— Begin RECORDS —

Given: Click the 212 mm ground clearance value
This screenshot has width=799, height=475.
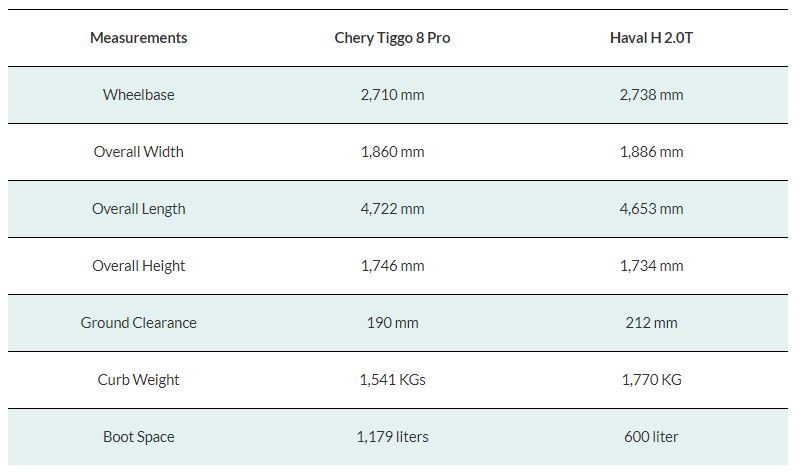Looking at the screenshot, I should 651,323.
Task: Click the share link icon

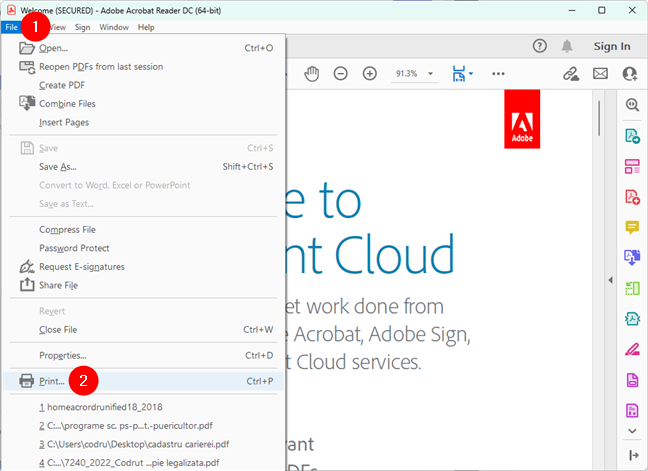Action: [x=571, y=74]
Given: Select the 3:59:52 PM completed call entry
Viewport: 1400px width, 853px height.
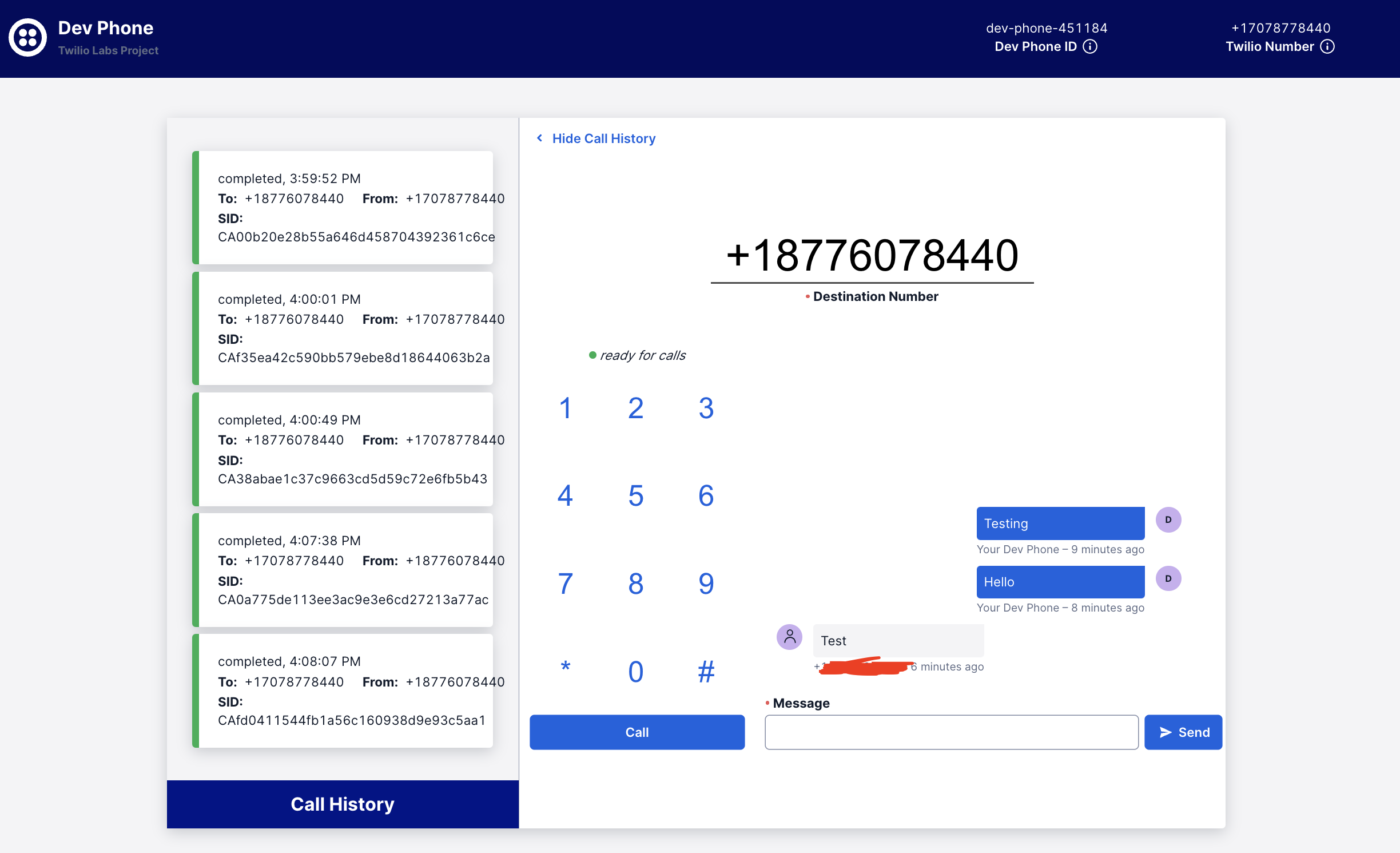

— End RECORDS —

● REQUIRED TASK:
Locate each line above that contains the word "height", and copy all of those lines in full.

● THE OUTPUT:
This screenshot has width=799, height=475.
Viewport: 1400px width, 853px height.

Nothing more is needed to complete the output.